Players who keep their heads up and control the puck at the same time stand out quickly. It shows they’re comfortable enough with their hands that they don’t need to stare at the puck. Some players train that by adding visual pressure to their stickhandling reps, like the mixed-reality drills used in DanglePro, where you stickhandle a real puck while reacting to moving obstacles.


It forces players to handle the puck while paying attention to everything else happening around them.


5. Who Understands Space

Hockey is a game of space. Some players instinctively move into open ice, support teammates, and stay in good positions. Others drift around chasing the puck.


Coaches notice the difference almost immediately. Players who understand spacing make the game easier for everyone on the ice.


6. Who Stays Composed After a Mistake


Mistakes happen constantly during tryouts. A bad pass. A missed assignment. A soft goal.


What coaches watch next is how players react.


Some players spiral after a mistake. Others reset and keep playing. The ability to stay composed — especially in high-pressure situations — is one of the most underrated traits in young players. That’s why many athletes now work on the mental side of performance as much as the physical side, using mindset training tools to practice staying focused under pressure.


7. Which Goalies Are On Their Angles


For goalies, coaches often look at positioning before anything else. A goalie who consistently gets square to the puck and controls rebounds makes the game look calm. One who’s drifting around the crease or reacting late makes every shot feel dangerous.


A lot of modern goalie training focuses on reading releases and tracking plays early so the goalie is already set before the shot arrives. When a goalie looks controlled in the crease, coaches notice.


8. Who Hustles on Every Rep


This one sounds obvious, but it’s amazing how quickly players forget it during tryouts.


Drills end, players coast back to the line. Pucks get dumped in, and someone glides after it. Meanwhile there’s always one kid sprinting for everything. Coaches notice that player immediately. Effort still matters.


9. Who Communicates


Good teams talk. Players call for passes. Defensemen warn teammates about pressure. Centers help organize breakouts. 

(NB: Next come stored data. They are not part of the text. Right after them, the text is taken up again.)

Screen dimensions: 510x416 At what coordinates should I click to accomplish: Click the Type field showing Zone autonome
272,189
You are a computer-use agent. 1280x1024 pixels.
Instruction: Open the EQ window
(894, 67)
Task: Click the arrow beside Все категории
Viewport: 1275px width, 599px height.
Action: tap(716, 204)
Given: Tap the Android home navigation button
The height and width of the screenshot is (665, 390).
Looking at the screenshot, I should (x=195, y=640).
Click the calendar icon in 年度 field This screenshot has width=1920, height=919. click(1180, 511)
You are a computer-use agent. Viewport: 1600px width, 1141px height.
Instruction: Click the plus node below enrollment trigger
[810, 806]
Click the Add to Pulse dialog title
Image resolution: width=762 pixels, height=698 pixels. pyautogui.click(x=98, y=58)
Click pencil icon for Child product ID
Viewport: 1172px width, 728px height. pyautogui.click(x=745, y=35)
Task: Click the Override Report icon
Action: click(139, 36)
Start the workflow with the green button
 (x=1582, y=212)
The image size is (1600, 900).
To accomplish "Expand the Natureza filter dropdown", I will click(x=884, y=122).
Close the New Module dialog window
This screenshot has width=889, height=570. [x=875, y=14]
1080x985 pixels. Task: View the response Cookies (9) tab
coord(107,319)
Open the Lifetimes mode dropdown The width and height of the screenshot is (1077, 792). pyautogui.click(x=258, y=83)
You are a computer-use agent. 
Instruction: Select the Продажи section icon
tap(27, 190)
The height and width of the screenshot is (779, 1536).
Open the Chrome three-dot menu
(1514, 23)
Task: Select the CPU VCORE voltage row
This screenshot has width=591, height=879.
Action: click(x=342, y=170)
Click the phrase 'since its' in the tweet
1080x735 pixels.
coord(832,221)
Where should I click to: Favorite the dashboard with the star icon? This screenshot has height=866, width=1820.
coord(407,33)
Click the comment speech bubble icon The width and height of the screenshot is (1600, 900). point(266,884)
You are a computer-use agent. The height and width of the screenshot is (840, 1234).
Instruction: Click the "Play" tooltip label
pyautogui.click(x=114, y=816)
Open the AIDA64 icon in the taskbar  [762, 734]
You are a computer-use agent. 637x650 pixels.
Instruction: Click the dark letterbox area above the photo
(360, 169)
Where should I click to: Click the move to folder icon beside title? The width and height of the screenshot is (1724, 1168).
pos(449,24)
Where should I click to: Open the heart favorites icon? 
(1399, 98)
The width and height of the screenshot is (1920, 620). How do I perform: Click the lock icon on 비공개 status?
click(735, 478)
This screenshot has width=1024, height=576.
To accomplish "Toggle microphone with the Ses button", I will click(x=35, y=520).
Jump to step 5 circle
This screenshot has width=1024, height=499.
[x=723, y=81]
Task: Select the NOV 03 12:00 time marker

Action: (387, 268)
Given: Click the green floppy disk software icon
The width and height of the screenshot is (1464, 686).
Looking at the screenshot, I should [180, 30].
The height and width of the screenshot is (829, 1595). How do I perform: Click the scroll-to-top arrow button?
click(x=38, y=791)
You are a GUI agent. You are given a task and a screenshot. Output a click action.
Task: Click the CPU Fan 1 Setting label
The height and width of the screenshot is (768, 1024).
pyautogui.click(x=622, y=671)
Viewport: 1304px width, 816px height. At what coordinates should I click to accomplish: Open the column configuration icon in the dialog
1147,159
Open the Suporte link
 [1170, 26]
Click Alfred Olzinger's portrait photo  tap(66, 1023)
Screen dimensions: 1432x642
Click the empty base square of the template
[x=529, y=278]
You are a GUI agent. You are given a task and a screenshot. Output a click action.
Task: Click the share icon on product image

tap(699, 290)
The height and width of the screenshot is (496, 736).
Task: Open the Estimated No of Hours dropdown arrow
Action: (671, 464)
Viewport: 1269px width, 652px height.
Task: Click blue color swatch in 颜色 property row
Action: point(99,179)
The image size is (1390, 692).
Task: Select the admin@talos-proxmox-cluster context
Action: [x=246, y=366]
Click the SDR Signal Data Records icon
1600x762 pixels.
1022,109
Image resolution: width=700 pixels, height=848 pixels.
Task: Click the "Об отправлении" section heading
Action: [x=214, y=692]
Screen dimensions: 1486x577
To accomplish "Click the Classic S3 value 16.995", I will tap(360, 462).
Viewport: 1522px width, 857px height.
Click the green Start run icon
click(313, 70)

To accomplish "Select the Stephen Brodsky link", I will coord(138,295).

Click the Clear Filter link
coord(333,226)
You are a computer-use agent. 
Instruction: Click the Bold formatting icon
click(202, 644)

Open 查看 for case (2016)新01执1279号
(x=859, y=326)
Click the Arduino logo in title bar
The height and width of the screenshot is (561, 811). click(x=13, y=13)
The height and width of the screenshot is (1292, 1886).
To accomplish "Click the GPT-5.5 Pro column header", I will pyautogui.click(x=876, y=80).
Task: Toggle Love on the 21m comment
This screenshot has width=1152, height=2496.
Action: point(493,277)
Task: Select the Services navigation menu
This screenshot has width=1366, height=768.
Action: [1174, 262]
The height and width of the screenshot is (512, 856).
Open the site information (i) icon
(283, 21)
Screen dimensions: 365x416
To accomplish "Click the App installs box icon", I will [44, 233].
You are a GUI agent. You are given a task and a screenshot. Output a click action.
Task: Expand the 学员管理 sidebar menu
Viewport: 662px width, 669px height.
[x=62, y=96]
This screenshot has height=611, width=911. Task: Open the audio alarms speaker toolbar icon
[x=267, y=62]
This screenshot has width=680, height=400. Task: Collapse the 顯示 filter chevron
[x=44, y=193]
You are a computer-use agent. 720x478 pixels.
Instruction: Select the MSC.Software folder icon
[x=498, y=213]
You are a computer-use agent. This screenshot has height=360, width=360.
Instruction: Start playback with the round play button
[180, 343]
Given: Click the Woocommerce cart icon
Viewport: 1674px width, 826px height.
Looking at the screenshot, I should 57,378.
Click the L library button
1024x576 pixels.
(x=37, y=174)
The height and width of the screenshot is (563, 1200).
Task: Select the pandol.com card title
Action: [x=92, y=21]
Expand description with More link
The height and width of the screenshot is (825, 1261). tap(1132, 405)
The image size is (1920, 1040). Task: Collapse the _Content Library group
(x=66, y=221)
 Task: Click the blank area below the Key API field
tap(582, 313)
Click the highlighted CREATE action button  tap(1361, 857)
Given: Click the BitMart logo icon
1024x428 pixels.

Communication is a simple thing that often separates players who are engaged in the game from those who are just reacting to it.


10. Who Looks Like They Understand the Game


This one is harder to describe, but coaches know it when they see it. The player who scans the ice. The player who moves the puck quickly. The player who seems to know where the play is going before it happens.


That’s hockey IQ.


And it’s one of the things that separates players who blend in at tryouts from the ones who stand out. Many players now train that side of the game off the ice as well, working through decision-making scenarios and awareness drills so the reads feel familiar when the puck drops.


You can see more examples of those types of training drills on the NHL Sense Arena YouTube channel.


Focus on what matters. 


Tryouts will always be stressful. But players who skate hard, make smart decisions, and stay composed usually make coaches’ jobs easier.


And those players tend to stand out more than they think.